Людей было немного, ведь прием был устроен на скорую руку. Леди Нарборо была умная женщина, которая, как говорил лорд Генри, была прекрасна в своем отсутствии красоты. Она стала верной женой для одного из самых скучных дипломатов, похоронила его, как положено, в мраморном мавзолее, построенном по собственному проекту. Отдав своих дочерей замуж за уже немолодых, но весьма состоятельных джентльменов, она проводила свободное время, наслаждаясь французской литературой, французской кухней и французским юмором, когда ей удавалось его найти.
Дориан был одним из главных ее любимцев, она любила повторять, как она была рада, что они не встретились во времена ее юности.
– Я бы обязательно безумно влюбилась в Вас, Дориан, – повторяла она, – и, конечно, забросила бы свой чепец за мельницу. Какое же счастье, что в то время Вы еще и не родились. К сожалению, чепцы наши в то время были уродливы, а мельницы заняты, так что мне и пофлиртовать-то ни с кем не пришлось. В конце концов, в этом была вина Нарборо. Он был удивительно близорукий, а какой смысл обманывать мужа, который никогда этого не заметит?
В тот вечер собралось довольно скучное общество.
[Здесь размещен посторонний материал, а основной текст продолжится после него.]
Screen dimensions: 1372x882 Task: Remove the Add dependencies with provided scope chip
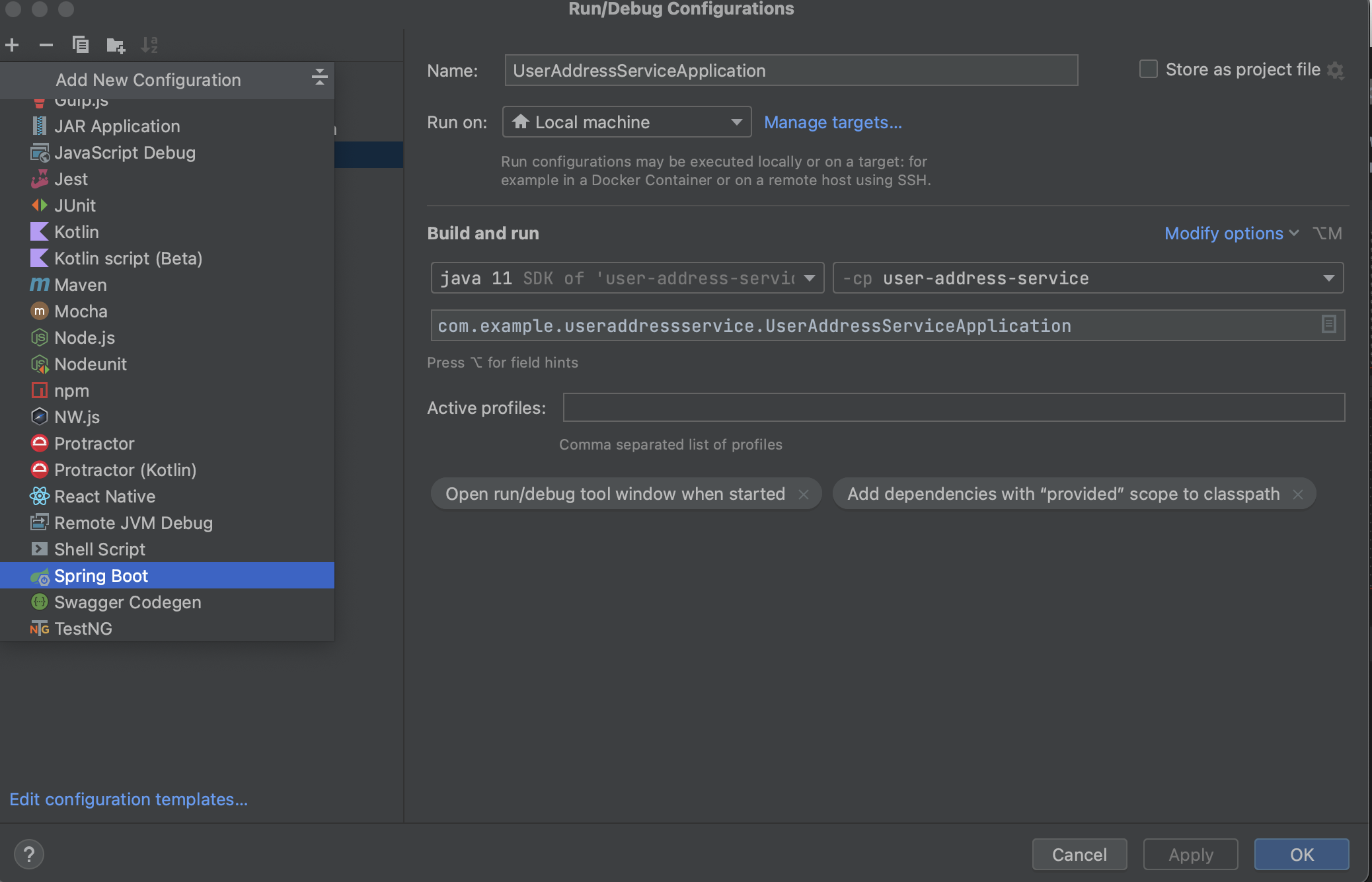(1298, 495)
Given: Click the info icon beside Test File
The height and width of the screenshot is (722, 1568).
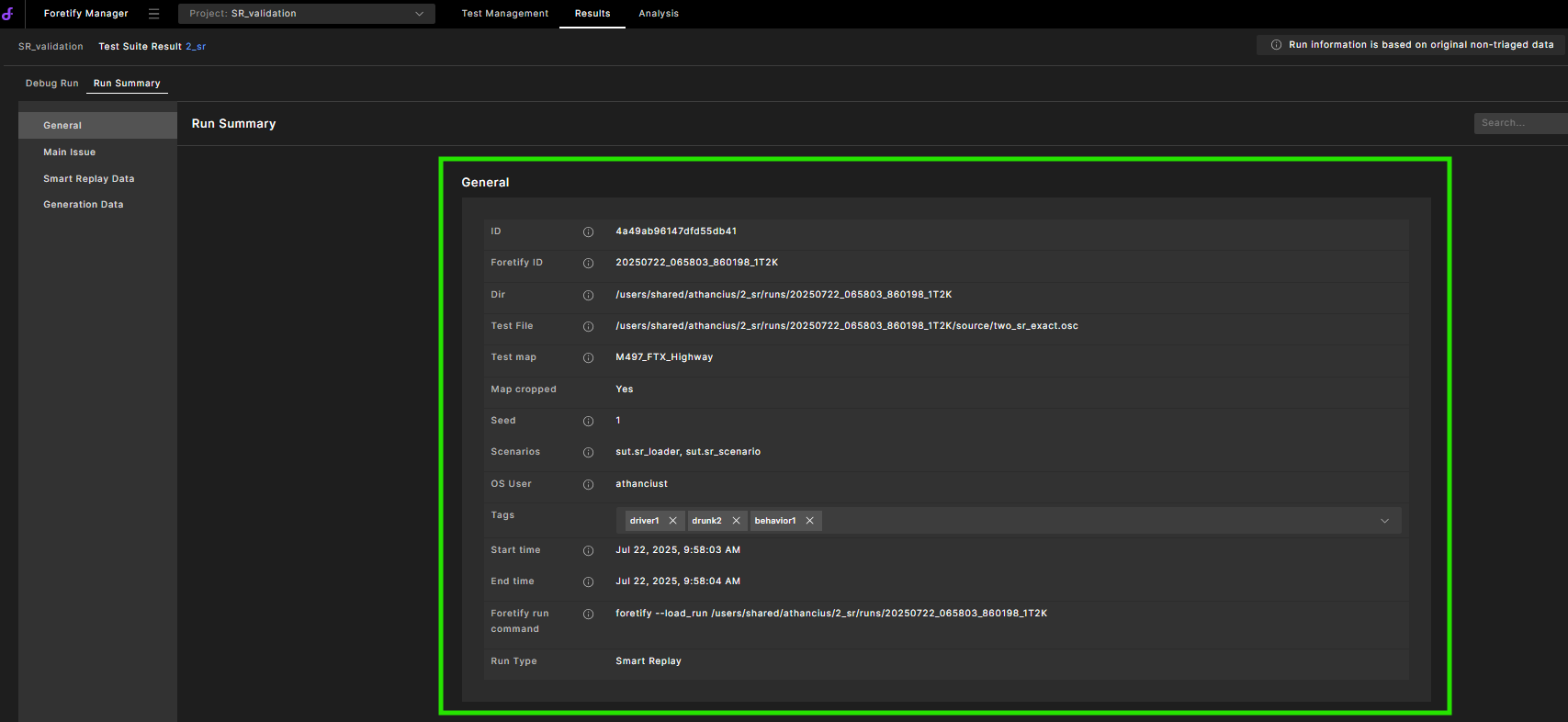Looking at the screenshot, I should pyautogui.click(x=588, y=327).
Леди Нарборо пояснила Дориану, прикрываясь обшарпанным веером, что это из-за того, что к ней неожиданно приехала одна из ее дочерей, и, что еще хуже, привезла с собой своего мужа.
– Я считаю, что это крайне некрасиво с ее стороны, – прошептала она. – Конечно, я и сама каждое лето наведываюсь к ним, возвращаясь из Гамбурга, но в моем возрасте просто необходимо время от времени дышать свежим воздухом, да и кроме того, должен же кто-то их расшевелить. Вы даже не представляете, что у них там за жизнь. Настоящая провинция без всякой интриги. Они просыпаются рано, потому что у них много дел, и рано ложатся спать, потому что у них совсем не о чем поговорить. Последний громкий скандал там случился еще во времена королевы Елизаветы, вот они и засыпают сразу после обеда. Но Вы будете сидеть не с ними. Вы сядете рядом со мной и будете меня развлекать.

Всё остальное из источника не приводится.